» Passage given:
Neeti Nair, associate professor of history at the University of Virginia, the US, had waited long past midnight for India’s Supreme Court to deliver the Ayodhya verdict. Nair, who graduated in history from St Stephen’s College, Delhi, and obtained a PhD from Tufts University in the US, has been studying the challenges to secularism in India and is working on the legal and political history of “hurt sentiments” and blasphemy in India, Pakistan and Bangladesh.
The Global Fellow at the Woodrow Wilson Centre for Scholars spoke to G.S. Mudur about the verdict and the future of secularism in India.
Your first thoughts on the judgment?
A judgment in favour of the construction of a temple at the disputed site was to be expected given the political context in India today, the progress of the case, and recent trends in jurisprudence.
Yet I was disappointed at how, once more, the law has been used to convert an act — the destruction of the mosque — that the justices themselves deemed unlawful into a trust for the sole use of the Hindu community. The statements preceding the verdict — about Hindus worshipping outside at the railing and Muslims worshipping inside — had led me to think there would be some joint arrangement.
What impact do you think the judgment would have on either community? Will the ruling be viewed in terms of defeat and victory?
Yes, the ruling will be considered a victory for the Hindus. However, I don’t think most Muslims have very high expectations of India at this juncture.I doubt many will be surprised at the verdict. The judgment does grant the Sunni wakf board five acres in a prominent part of Ayodhya to build a mosque. I suppose this means that Muslims are not entirely persona non grata, in this instance at least.

» Actions to take:
1. Reproduce verbatim the portion of the interview from "Neeti Nair, associate" up to and including "on the judgment?".
2. Using the interview, answer each question below.
(a) From which university did Nair obtain her PhD?
(b) How many acres does the judgment grant the Sunni wakf board?
(c) Who spoke to Nair about the verdict?

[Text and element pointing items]
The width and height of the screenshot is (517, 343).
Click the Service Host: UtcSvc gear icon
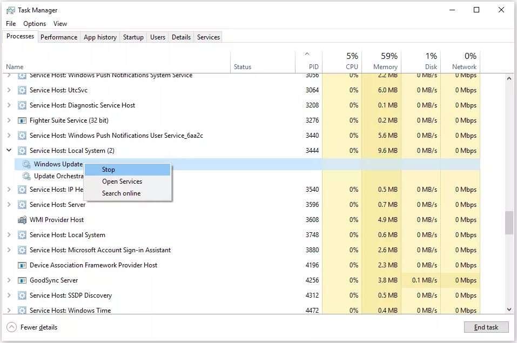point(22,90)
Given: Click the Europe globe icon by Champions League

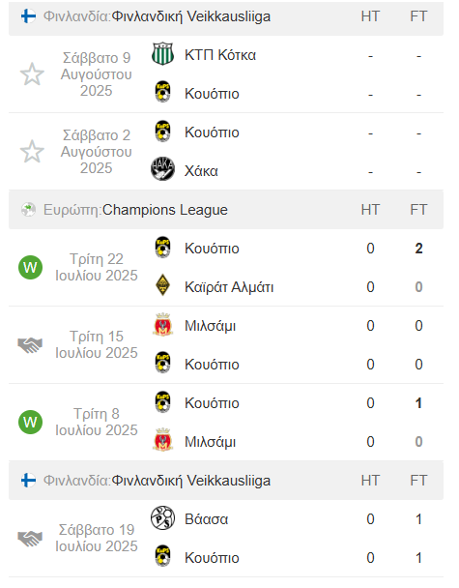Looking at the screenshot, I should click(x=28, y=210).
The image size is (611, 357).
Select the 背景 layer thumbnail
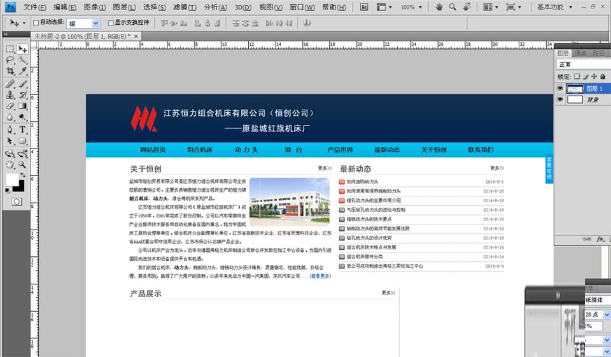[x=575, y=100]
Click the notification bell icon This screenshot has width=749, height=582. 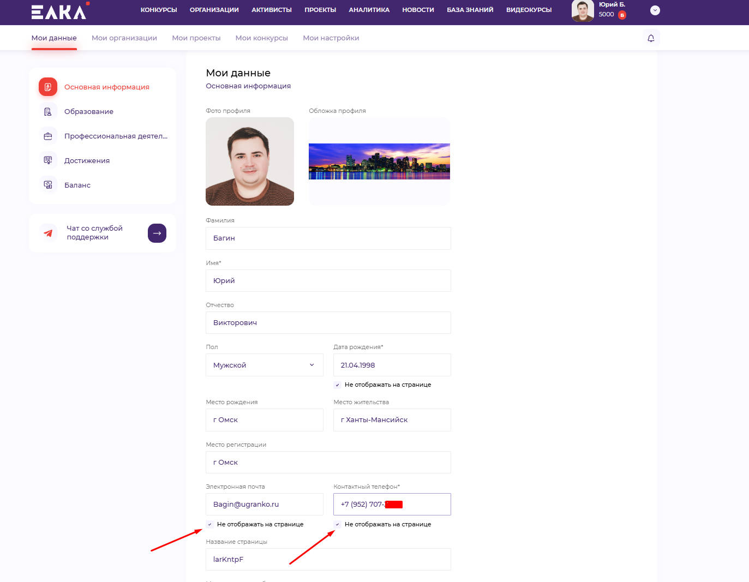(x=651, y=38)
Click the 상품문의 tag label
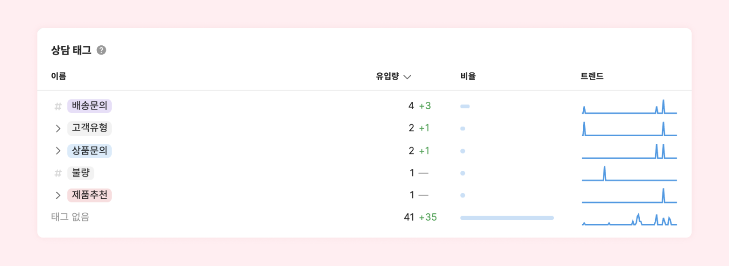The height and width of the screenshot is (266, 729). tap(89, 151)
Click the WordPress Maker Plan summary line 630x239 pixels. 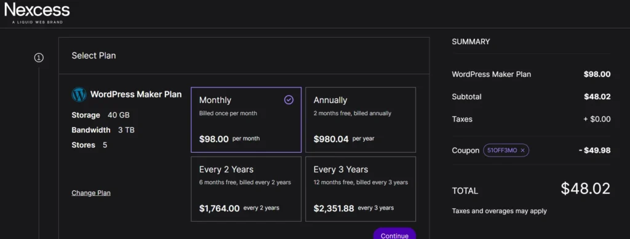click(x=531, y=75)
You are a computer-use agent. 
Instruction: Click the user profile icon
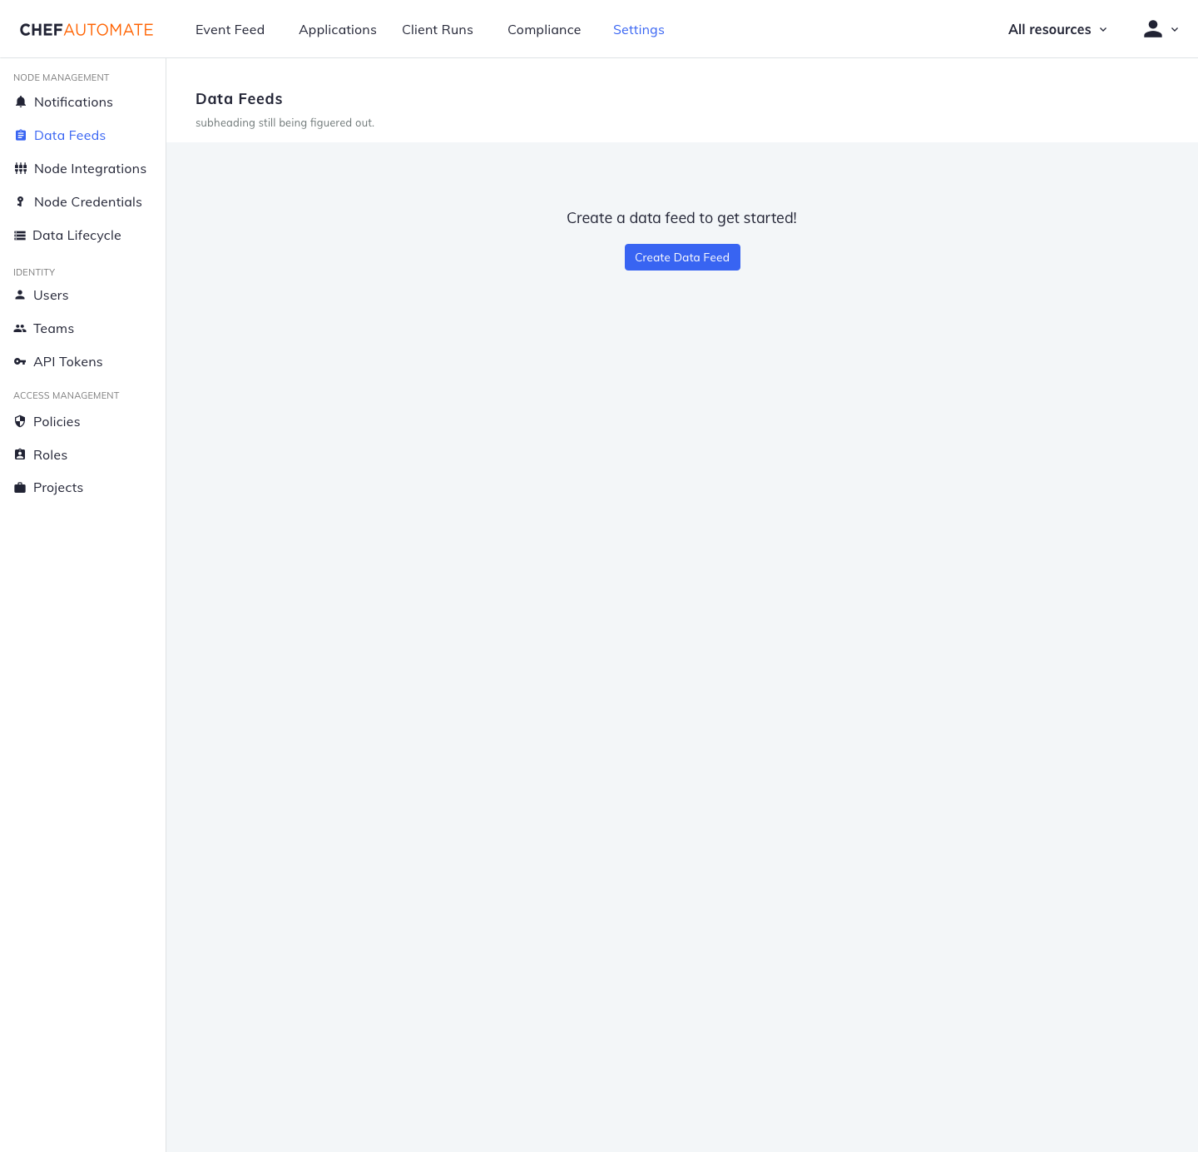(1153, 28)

» Answers below:
1.
Neeti Nair, associate professor of history at the University of Virginia, the US, had waited long past midnight for India’s Supreme Court to deliver the Ayodhya verdict. Nair, who graduated in history from St Stephen’s College, Delhi, and obtained a PhD from Tufts University in the US, has been studying the challenges to secularism in India and is working on the legal and political history of “hurt sentiments” and blasphemy in India, Pakistan and Bangladesh.
The Global Fellow at the Woodrow Wilson Centre for Scholars spoke to G.S. Mudur about the verdict and the future of secularism in India.
Your first thoughts on the judgment?

2.
(a) Tufts University
(b) Five acres
(c) G.S. Mudur